Exploration of an LLM chat interface: findings from the specification phase#

Experiences in developing a chat interface for local large language models.

The experiment#

The project aimed to develop a simple chat interface that offers a few convenience features without persisting data. The central question was: What value-added features can be implemented in such an interface? The focus was on exploring a history feature with automatic conversation titling – a feature that proved to be an interesting learning field.

The technical basis was provided by Gradio and an OpenAI-compatible API, technologies with which we already had previous experience. The architecture comprised three main classes (ChatSession, StreamingChat, ChatInterface) and was deliberately designed to be modular in order to facilitate later adjustments.

The role of the specification#

Approximately 45 minutes were invested in developing a detailed specification in which functionalities and their technical implementations were clearly coordinated. This investment proved valuable: after the complete specification was handed over to the LLM, the implementation proceeded largely directly and also took about 45 minutes.

The development required only two iterations – an initial implementation and a second one to fix a specific problem and improve the history function. This efficiency seems to be directly related to the quality of the specification.

Technical challenges#

Automatic title generation for conversations proved to be a functional necessity: without meaningful titles, it was not possible to distinguish between entries in the history in a meaningful way. The solution – the LLM generates titles for new conversations itself during runtime – worked well in practice and demonstrated an approach for nested LLM calls.

An unexpected challenge arose from a Gradio-specific problem: a visual β€˜flashing’ when sending messages, which proved to be a difficult bug to identify and was not well described in the documentation. The solution required a two-step process with state management to clear the input area before the actual message processing begins.

The result#

The finished interface comprises approximately 800 lines of Python code in two files and offers eleven main functions: from streaming responses and various system prompt presets to a template system for frequent queries. The total development time of 90 minutes over two days seems efficient in relation to the range of functions.
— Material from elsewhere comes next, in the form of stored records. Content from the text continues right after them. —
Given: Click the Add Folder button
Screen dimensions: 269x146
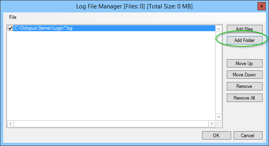Looking at the screenshot, I should [x=244, y=40].
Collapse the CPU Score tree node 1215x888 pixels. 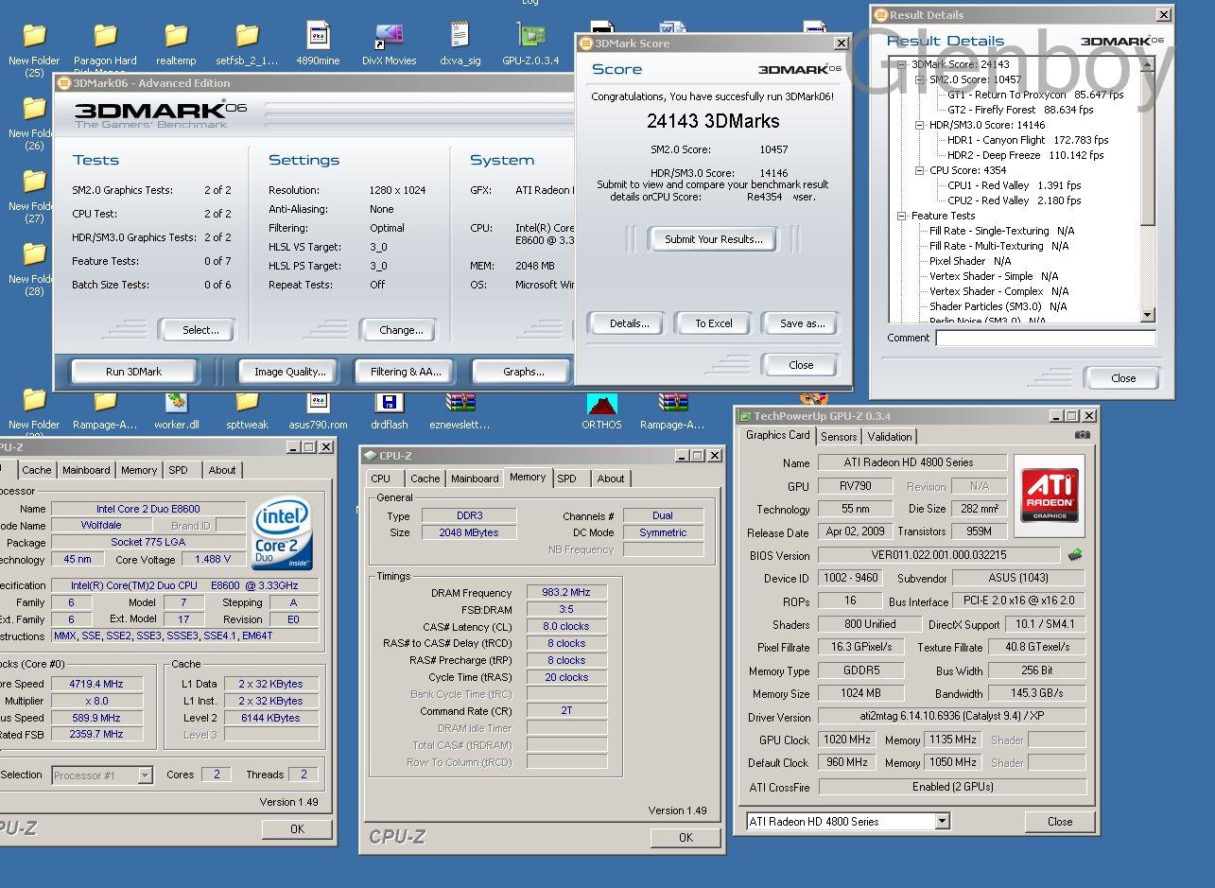[920, 171]
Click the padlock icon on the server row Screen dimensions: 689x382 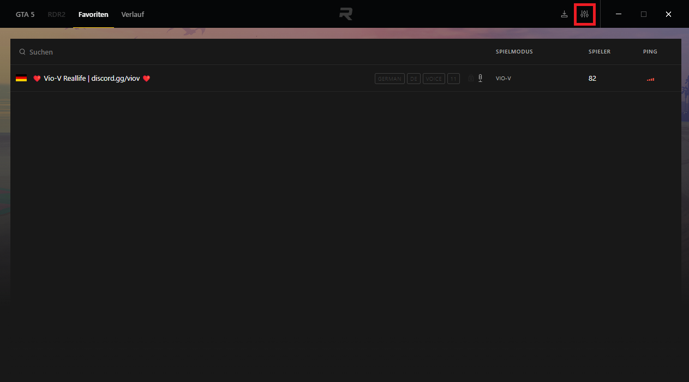click(x=471, y=79)
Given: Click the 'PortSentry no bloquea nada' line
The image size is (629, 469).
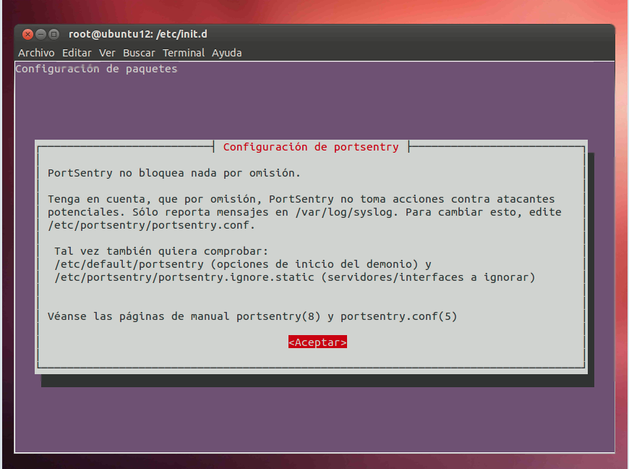Looking at the screenshot, I should [174, 173].
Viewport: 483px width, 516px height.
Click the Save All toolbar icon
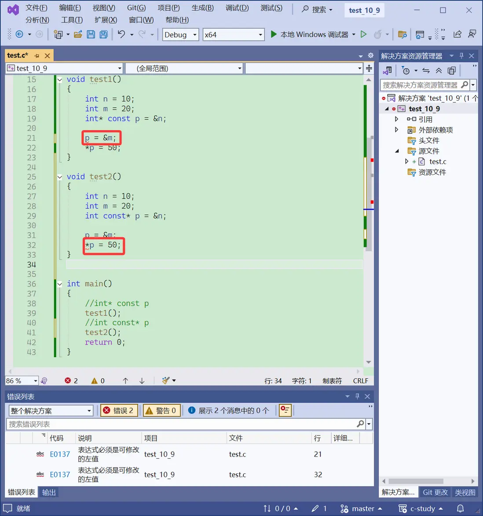pos(104,34)
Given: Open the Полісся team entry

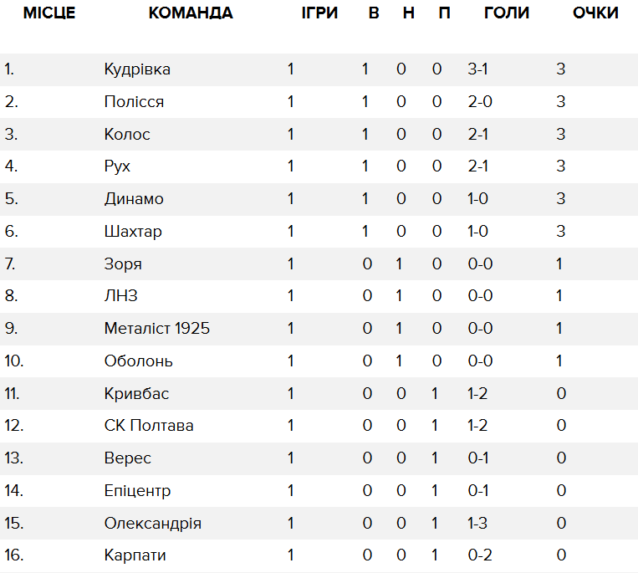Looking at the screenshot, I should click(134, 102).
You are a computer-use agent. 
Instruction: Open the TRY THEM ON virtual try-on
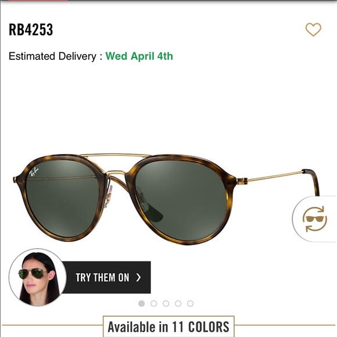(106, 278)
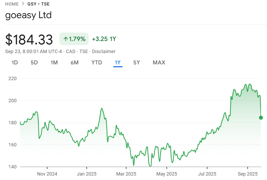Click the active 1Y range tab
This screenshot has width=267, height=180.
118,63
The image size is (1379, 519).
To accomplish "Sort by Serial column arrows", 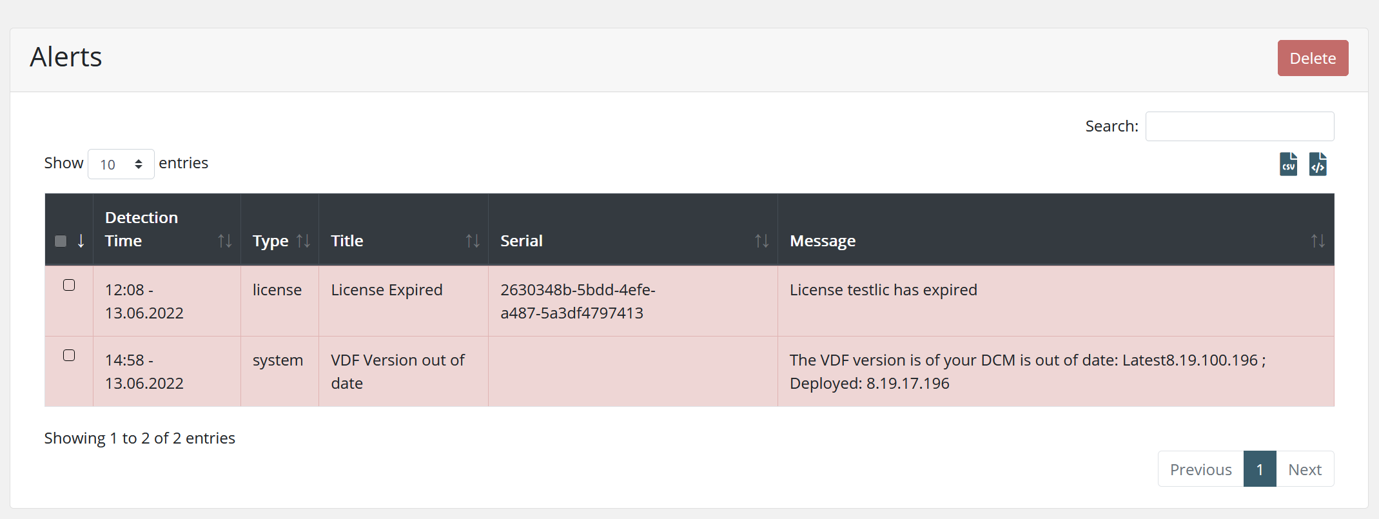I will [761, 241].
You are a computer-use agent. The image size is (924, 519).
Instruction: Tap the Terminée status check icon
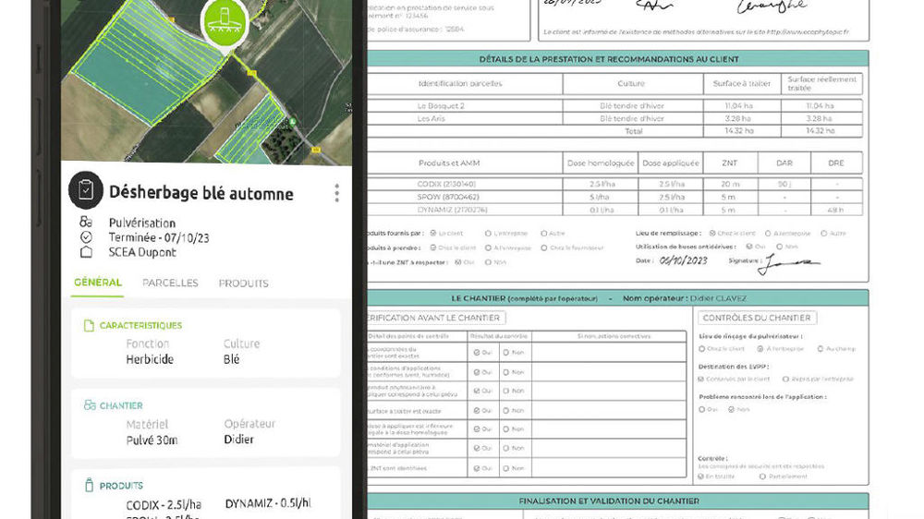86,237
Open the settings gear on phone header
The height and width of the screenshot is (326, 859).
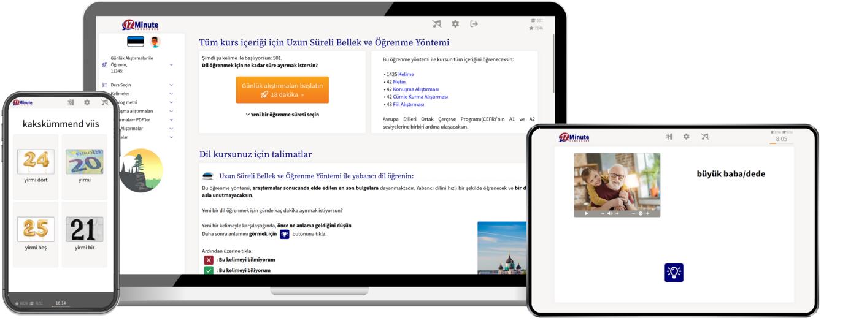coord(87,102)
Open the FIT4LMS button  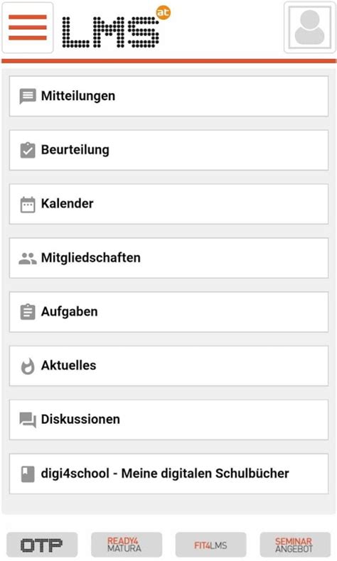(x=210, y=545)
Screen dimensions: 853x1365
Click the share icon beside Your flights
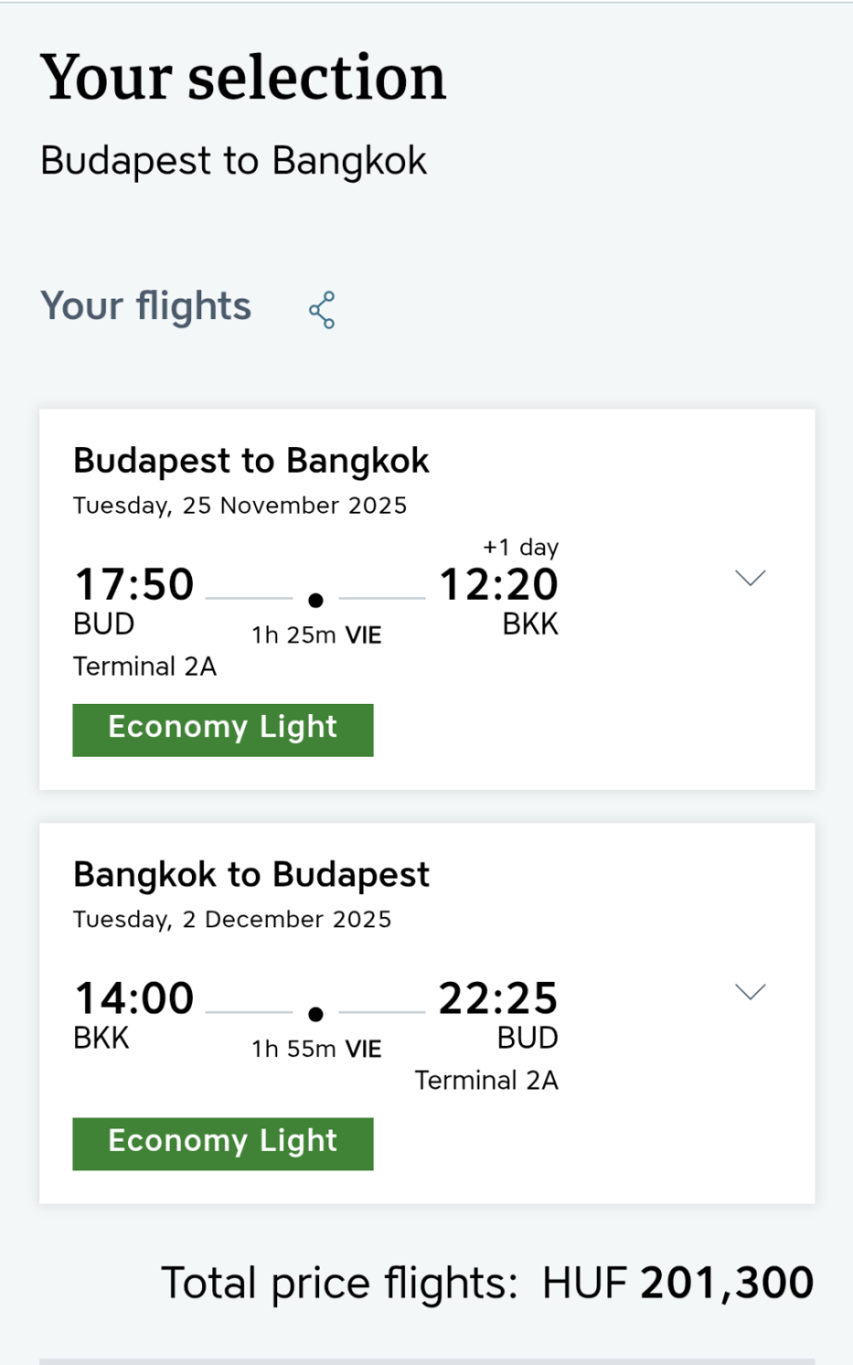coord(322,310)
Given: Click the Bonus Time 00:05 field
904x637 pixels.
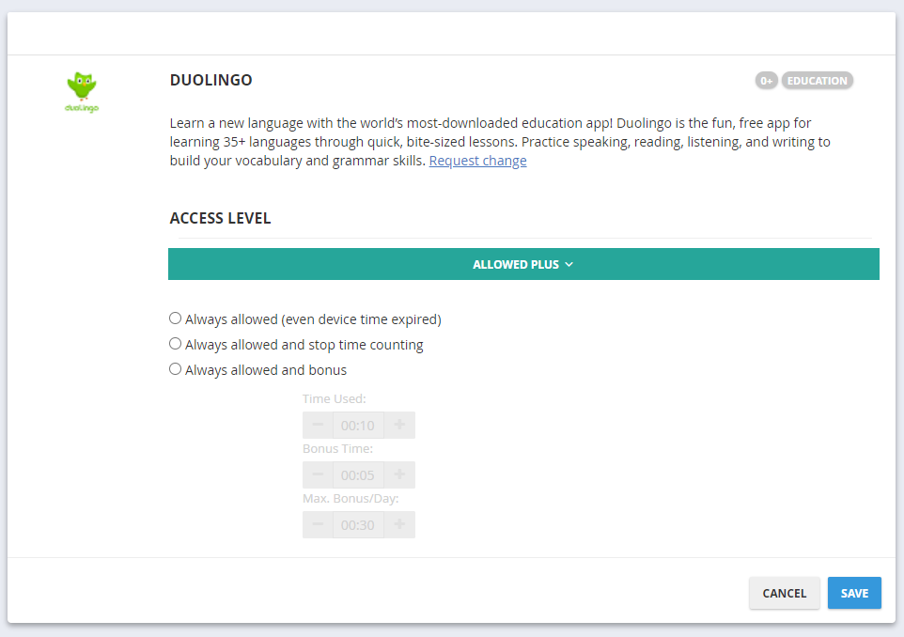Looking at the screenshot, I should (358, 474).
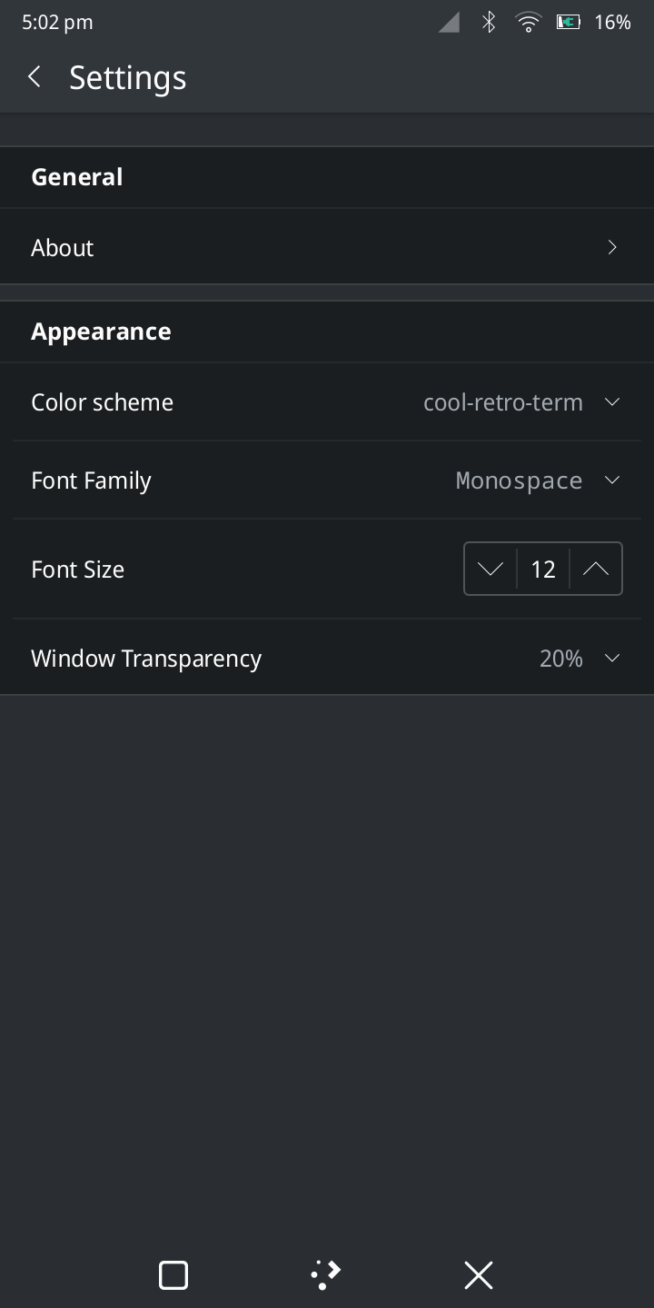Expand the Color scheme dropdown

[x=612, y=402]
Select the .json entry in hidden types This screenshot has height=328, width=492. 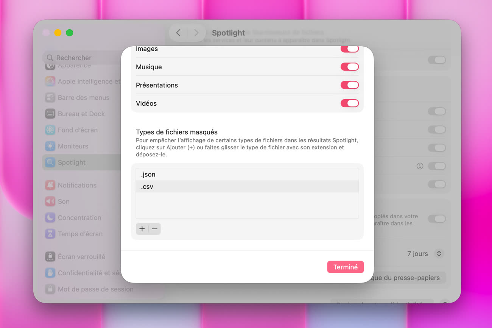tap(247, 175)
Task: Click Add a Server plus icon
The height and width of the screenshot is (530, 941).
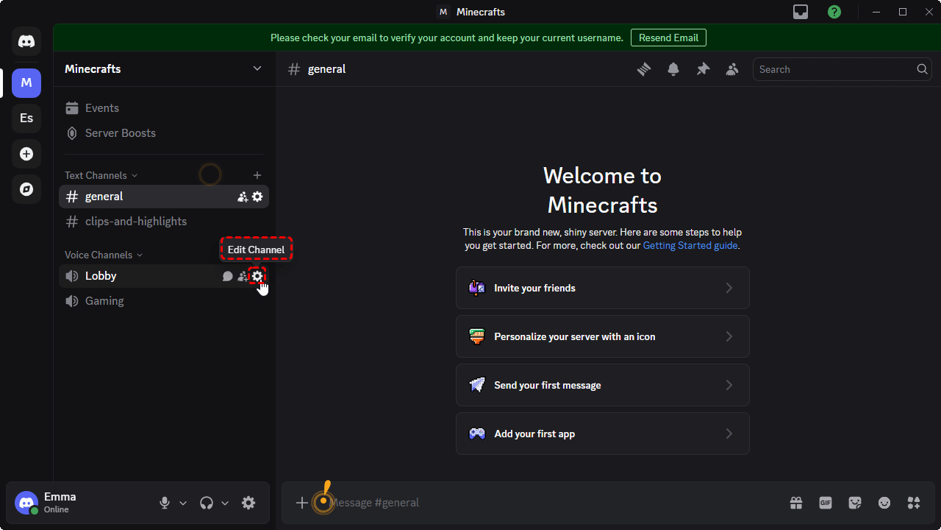Action: click(26, 154)
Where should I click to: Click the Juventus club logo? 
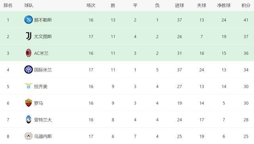click(x=29, y=36)
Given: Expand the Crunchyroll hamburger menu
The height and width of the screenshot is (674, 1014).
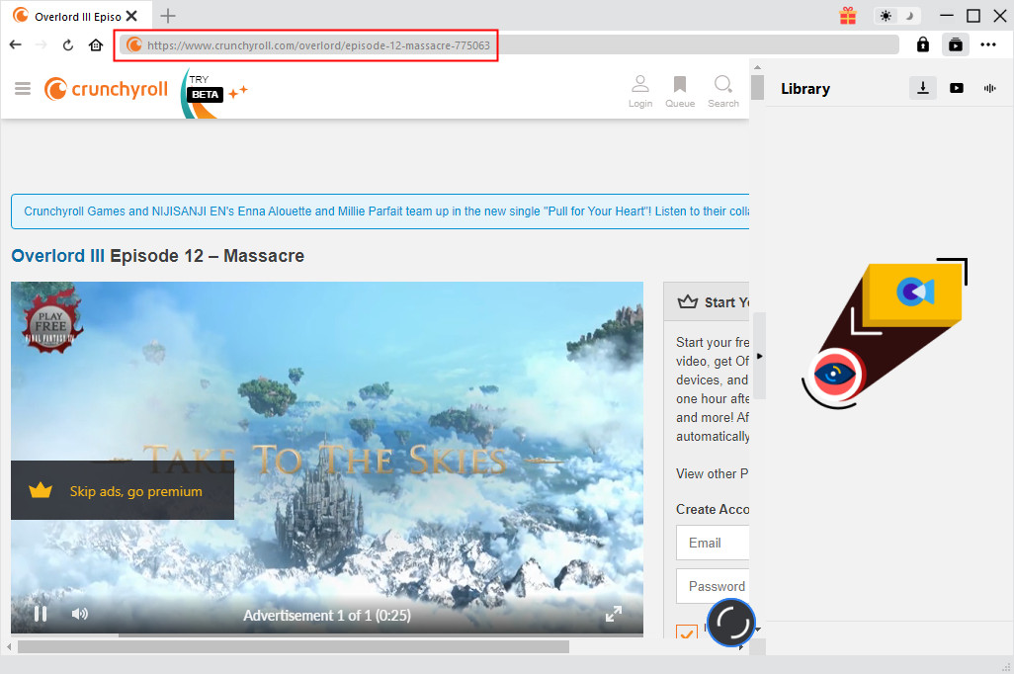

The tool is currently in a broader testing phase and, according to initial observations, is functioning stably. If the tests are successful, productive use will be possible.

Transferable observations#

Some insights from this project could be relevant for similar projects:

Regarding the specification phase: Clear coordination between the desired functionalities and their technical implementation in the specification seems to have a direct influence on the implementation process. The 45 minutes invested resulted in an implementation that largely did not require extensive reworking.

On overengineering: The tendency of LLMs to suggest more complex solutions than necessary can possibly be curbed by precise specifications. In this project, there were no situations in which deliberate simplification was necessary.

On modularisation: Outsourcing the prompt configuration to a separate file proved to be maintenance-friendly and facilitated later adjustments.

Classification and outlook#

This project represents a data point in the ongoing exploration of LLM-assisted coding. The question of how much investment in the specification phase is worthwhile for different types of projects remains an interesting one.


This article is part of a series on methodological insights from LLM-supported development projects. The focus is on reproducible observations for the professional community, not on promoting individual tools.